EXERCISE AIM. Could you output every one of the following entries again, character for character, with nothing altered?

EXTRACTED ENTRIES.
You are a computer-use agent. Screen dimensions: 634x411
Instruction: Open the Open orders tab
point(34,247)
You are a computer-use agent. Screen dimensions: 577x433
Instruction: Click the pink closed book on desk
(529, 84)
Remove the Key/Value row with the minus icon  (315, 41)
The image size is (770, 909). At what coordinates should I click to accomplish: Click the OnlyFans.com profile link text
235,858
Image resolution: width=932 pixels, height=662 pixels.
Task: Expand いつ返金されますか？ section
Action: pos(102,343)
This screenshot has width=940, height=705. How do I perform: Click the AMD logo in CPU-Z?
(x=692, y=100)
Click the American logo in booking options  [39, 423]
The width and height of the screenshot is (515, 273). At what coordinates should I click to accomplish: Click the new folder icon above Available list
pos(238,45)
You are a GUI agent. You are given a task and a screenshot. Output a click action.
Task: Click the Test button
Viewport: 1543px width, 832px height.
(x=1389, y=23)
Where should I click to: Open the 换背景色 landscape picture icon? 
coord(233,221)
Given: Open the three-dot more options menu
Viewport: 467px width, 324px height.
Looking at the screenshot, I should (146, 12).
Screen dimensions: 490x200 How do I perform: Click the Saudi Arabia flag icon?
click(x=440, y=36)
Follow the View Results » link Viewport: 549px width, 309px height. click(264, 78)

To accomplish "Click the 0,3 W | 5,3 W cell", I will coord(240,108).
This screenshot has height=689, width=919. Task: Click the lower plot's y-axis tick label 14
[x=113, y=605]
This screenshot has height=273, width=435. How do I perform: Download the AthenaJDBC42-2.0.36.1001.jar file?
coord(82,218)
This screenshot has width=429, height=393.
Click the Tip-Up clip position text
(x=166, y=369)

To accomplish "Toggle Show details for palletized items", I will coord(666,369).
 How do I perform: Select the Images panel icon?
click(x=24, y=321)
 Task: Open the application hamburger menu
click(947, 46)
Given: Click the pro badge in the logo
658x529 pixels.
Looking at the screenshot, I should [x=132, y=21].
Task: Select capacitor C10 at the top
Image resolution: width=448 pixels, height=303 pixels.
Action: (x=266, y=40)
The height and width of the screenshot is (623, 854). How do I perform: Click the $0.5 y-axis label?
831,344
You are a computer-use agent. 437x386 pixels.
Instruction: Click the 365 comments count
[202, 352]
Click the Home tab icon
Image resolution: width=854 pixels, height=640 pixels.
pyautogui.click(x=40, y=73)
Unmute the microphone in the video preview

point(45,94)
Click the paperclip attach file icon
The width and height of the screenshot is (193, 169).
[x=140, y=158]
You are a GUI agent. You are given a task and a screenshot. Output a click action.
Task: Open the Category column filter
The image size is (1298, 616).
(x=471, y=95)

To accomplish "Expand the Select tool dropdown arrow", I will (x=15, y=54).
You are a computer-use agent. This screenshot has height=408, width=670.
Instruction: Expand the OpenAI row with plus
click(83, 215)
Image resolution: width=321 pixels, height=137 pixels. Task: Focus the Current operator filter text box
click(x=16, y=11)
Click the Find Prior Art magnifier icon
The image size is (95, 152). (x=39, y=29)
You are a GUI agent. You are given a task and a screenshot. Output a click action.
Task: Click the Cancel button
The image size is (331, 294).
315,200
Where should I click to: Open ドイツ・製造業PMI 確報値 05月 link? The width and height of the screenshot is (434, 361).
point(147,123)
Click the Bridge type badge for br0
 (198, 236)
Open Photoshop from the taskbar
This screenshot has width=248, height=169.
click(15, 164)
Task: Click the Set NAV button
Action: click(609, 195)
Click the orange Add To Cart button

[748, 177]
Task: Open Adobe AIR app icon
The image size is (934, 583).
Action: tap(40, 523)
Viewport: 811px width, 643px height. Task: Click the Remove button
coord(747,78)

RESULT FOR THIS EXERCISE.
You are a computer-use agent. Screen dimensions: 634x411
Instruction: Open the Open orders tab
point(34,247)
You are a computer-use agent. Screen dimensions: 577x433
Instruction: Click the pink closed book on desk
(529, 84)
Remove the Key/Value row with the minus icon  (315, 41)
The image size is (770, 909). At what coordinates should I click to accomplish: Click the OnlyFans.com profile link text
235,858
Image resolution: width=932 pixels, height=662 pixels.
Task: Expand いつ返金されますか？ section
Action: pos(102,343)
This screenshot has width=940, height=705. How do I perform: Click the AMD logo in CPU-Z?
(x=692, y=100)
Click the American logo in booking options  [39, 423]
The width and height of the screenshot is (515, 273). At what coordinates should I click to accomplish: Click the new folder icon above Available list
pos(238,45)
You are a GUI agent. You are given a task and a screenshot. Output a click action.
Task: Click the Test button
Viewport: 1543px width, 832px height.
(x=1389, y=23)
Where should I click to: Open the 换背景色 landscape picture icon? 
coord(233,221)
Given: Open the three-dot more options menu
Viewport: 467px width, 324px height.
Looking at the screenshot, I should (146, 12).
Screen dimensions: 490x200 How do I perform: Click the Saudi Arabia flag icon?
click(x=440, y=36)
Follow the View Results » link Viewport: 549px width, 309px height. click(264, 78)

To accomplish "Click the 0,3 W | 5,3 W cell", I will coord(240,108).
This screenshot has height=689, width=919. Task: Click the lower plot's y-axis tick label 14
[x=113, y=605]
This screenshot has height=273, width=435. How do I perform: Download the AthenaJDBC42-2.0.36.1001.jar file?
coord(82,218)
This screenshot has width=429, height=393.
Click the Tip-Up clip position text
(x=166, y=369)

To accomplish "Toggle Show details for palletized items", I will coord(666,369).
 How do I perform: Select the Images panel icon?
click(x=24, y=321)
 Task: Open the application hamburger menu
click(947, 46)
Given: Click the pro badge in the logo
658x529 pixels.
Looking at the screenshot, I should [x=132, y=21].
Task: Select capacitor C10 at the top
Image resolution: width=448 pixels, height=303 pixels.
Action: (x=266, y=40)
The height and width of the screenshot is (623, 854). How do I perform: Click the $0.5 y-axis label?
831,344
You are a computer-use agent. 437x386 pixels.
Instruction: Click the 365 comments count
[202, 352]
Click the Home tab icon
Image resolution: width=854 pixels, height=640 pixels.
pyautogui.click(x=40, y=73)
Unmute the microphone in the video preview

point(45,94)
Click the paperclip attach file icon
The width and height of the screenshot is (193, 169).
[x=140, y=158]
You are a GUI agent. You are given a task and a screenshot. Output a click action.
Task: Open the Category column filter
The image size is (1298, 616).
(x=471, y=95)

To accomplish "Expand the Select tool dropdown arrow", I will (x=15, y=54).
You are a computer-use agent. This screenshot has height=408, width=670.
Instruction: Expand the OpenAI row with plus
click(83, 215)
Image resolution: width=321 pixels, height=137 pixels. Task: Focus the Current operator filter text box
click(x=16, y=11)
Click the Find Prior Art magnifier icon
The image size is (95, 152). (x=39, y=29)
You are a GUI agent. You are given a task and a screenshot. Output a click action.
Task: Click the Cancel button
The image size is (331, 294).
315,200
Where should I click to: Open ドイツ・製造業PMI 確報値 05月 link? The width and height of the screenshot is (434, 361).
point(147,123)
Click the Bridge type badge for br0
 (198, 236)
Open Photoshop from the taskbar
This screenshot has width=248, height=169.
click(15, 164)
Task: Click the Set NAV button
Action: click(609, 195)
Click the orange Add To Cart button

[748, 177]
Task: Open Adobe AIR app icon
The image size is (934, 583).
Action: tap(40, 523)
Viewport: 811px width, 643px height. Task: Click the Remove button
coord(747,78)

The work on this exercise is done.